> _Assignment_:
Could you pull out, word for word, the lines from the one containing "This screenshot has height=529, width=882." through the one containing "The height and", both included?
======== Material for the task
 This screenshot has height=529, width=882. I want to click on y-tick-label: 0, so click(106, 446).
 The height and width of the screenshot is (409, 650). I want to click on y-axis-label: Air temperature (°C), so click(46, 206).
================
======== Material for the task
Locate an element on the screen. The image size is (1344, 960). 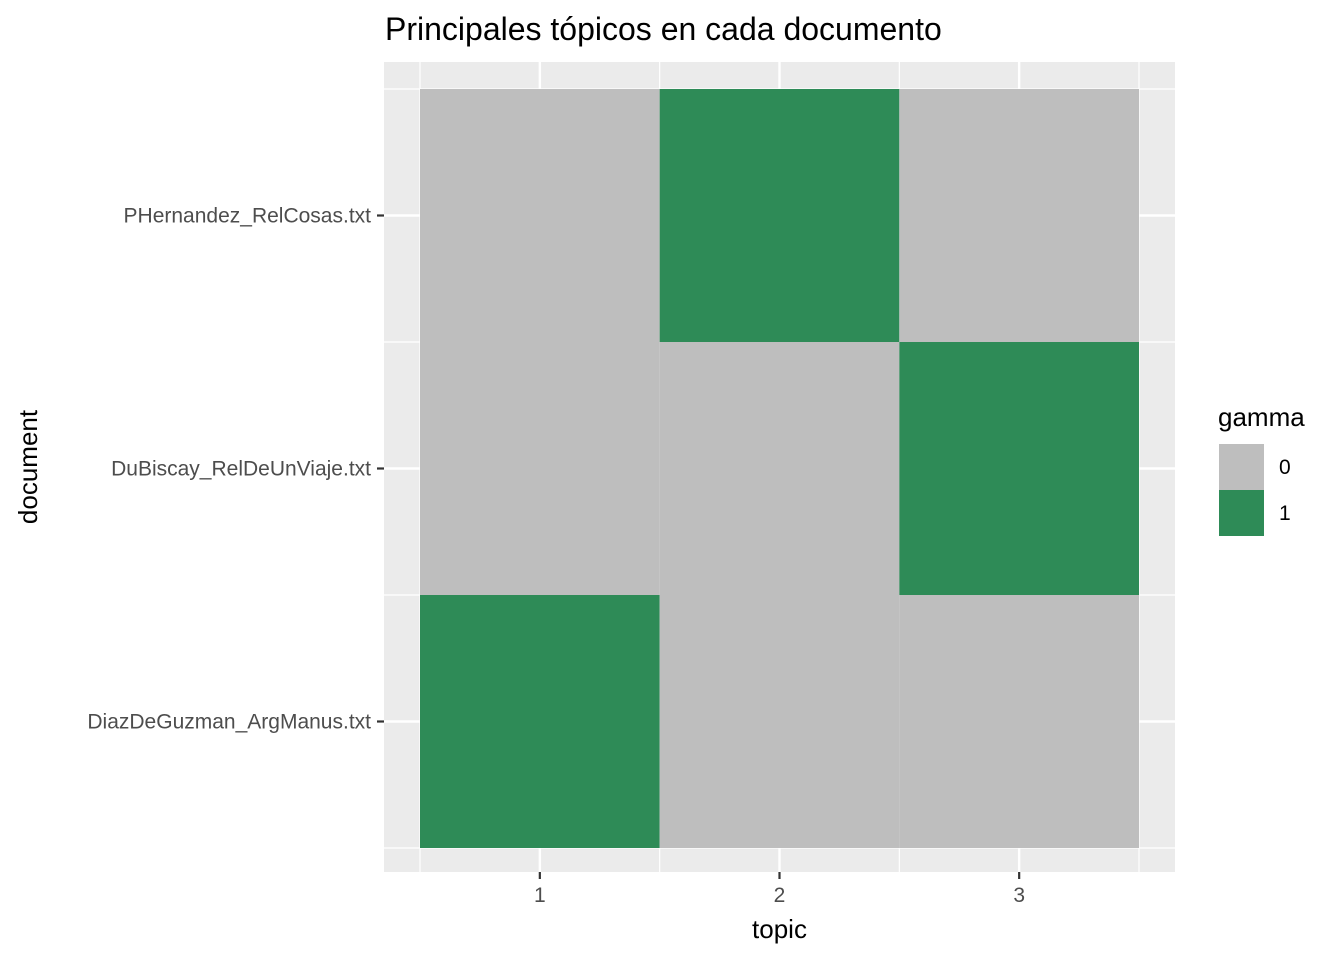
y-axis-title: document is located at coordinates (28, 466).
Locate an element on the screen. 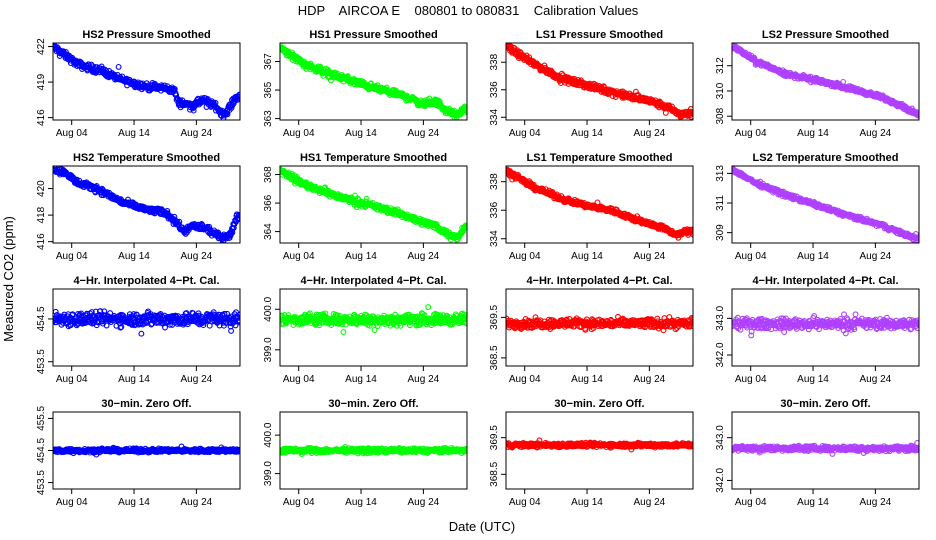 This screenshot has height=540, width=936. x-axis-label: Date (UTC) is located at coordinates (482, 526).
================
======== Material for the task
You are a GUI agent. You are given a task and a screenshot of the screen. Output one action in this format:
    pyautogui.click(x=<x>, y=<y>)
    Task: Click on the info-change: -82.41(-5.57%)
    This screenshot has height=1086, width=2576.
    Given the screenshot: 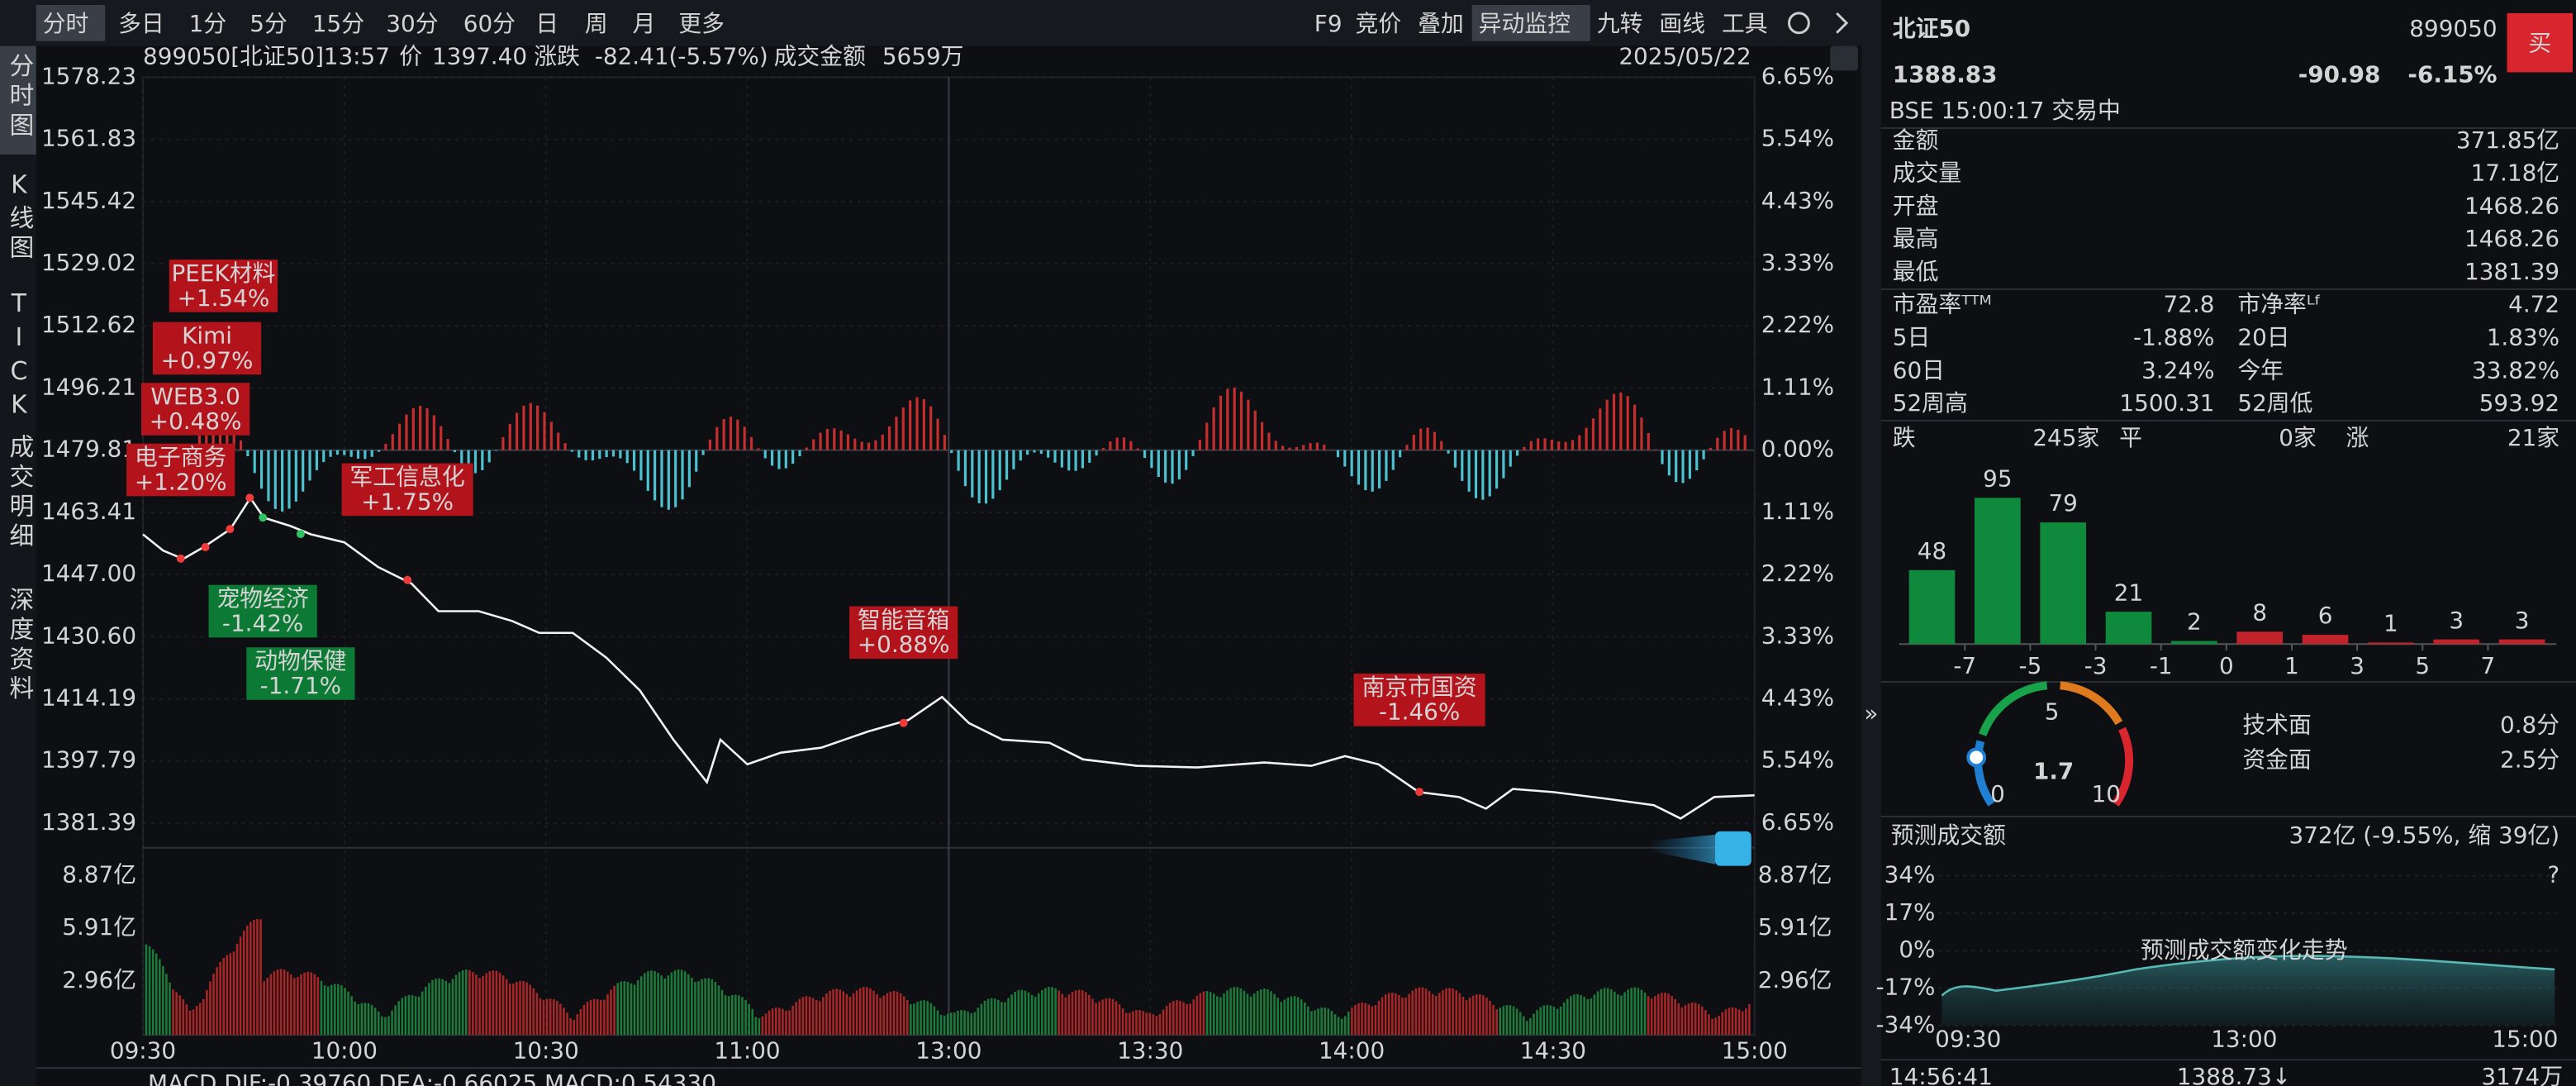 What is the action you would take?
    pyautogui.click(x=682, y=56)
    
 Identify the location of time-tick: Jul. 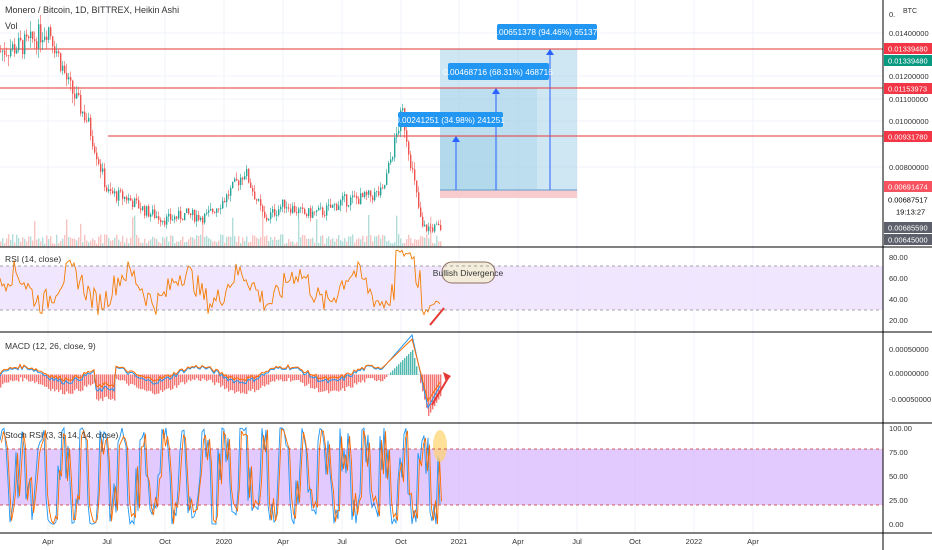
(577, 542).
================
> _Solved problem_:
 This screenshot has height=529, width=882. I want to click on y-tick-label: 0, so click(106, 446).
 The height and width of the screenshot is (409, 650). I want to click on y-axis-label: Air temperature (°C), so click(46, 206).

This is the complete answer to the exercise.